Ketiga, penyair yang ingin mengubah nilai kehidupan kaum urban yang dinilainya munafik. Penyair ingin menghidupkan kembali nilai-nilai tradisi atau kearifan lokal dalam masyarakat urban. Porman Wilson Manalu dengan puisi Amaniata masuk dalam kelompok ini.

Keempat, penyair yang memilih jadi pujangga di tengah kegalauan melihat keadaan negeri yang telah begitu rumit, kusut masai, bebas, dan kebablasan dengan segala harta kekayaan negeri yang seperti surga namun tinggal pinggan-pinggan kosong dijarah konglomerat dan pejabat serakah. Penyair lalu memilih bertindak sebagai empu, suatu peran yang dahulu memang dipegang para pujangga. Mem­bangkitkan semangat rakyat untuk meretas kabut, meretas huru-hara yang dilakukan para perusak sendi-sendi negara.

TSI Luara adalah penyair yang masuk kelompok ini sebagaimana tergambar dari puisi, Meretas Kabut.

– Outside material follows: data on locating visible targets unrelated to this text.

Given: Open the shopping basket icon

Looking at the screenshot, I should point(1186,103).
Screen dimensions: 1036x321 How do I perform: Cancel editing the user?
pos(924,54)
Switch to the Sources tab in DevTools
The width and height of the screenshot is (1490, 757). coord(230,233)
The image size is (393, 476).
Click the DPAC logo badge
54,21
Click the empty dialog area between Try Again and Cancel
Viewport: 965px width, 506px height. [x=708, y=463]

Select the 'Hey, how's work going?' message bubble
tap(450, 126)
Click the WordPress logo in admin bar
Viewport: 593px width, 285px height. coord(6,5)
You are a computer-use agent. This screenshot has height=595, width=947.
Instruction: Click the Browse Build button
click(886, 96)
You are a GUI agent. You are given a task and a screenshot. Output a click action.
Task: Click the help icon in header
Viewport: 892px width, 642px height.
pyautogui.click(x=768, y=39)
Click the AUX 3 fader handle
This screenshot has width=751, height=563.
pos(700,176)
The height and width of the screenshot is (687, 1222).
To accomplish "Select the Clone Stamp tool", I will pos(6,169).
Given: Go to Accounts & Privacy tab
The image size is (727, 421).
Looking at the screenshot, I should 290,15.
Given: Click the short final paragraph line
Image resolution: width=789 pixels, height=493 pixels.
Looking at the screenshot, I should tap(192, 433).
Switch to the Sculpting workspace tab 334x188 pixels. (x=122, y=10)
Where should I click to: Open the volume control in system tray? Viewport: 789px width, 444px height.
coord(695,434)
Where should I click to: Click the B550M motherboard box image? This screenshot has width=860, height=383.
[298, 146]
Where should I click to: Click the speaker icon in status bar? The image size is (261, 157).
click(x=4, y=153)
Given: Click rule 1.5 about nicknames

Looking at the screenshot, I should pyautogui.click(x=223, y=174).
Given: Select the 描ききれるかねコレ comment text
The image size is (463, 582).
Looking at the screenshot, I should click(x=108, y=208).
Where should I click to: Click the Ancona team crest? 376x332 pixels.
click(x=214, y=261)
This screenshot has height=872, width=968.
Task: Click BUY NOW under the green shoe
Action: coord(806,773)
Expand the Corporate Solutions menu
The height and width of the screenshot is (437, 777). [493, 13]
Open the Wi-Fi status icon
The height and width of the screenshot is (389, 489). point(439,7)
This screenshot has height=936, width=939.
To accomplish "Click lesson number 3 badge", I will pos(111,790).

Selain telaah puisi oleh Damiri Mahmud, sejumlah pelajar juga membaca puisi, Zuhair Azka (SMKN 1 Percut Sei Tuan), Mawardah (mahasiswa Unimed), Nevatuhella (penyair), Siamir Matulafau (dosen USU), Saiful Amri (guru), dan Araskan Sinulingga (UMN Alwasliyah). OMSAS juga diramaikan peluncuran buku kumpulan puisi, Pengantin Kabut Laut karya TSI Taura.

***

Leave a Reply

Bahasa »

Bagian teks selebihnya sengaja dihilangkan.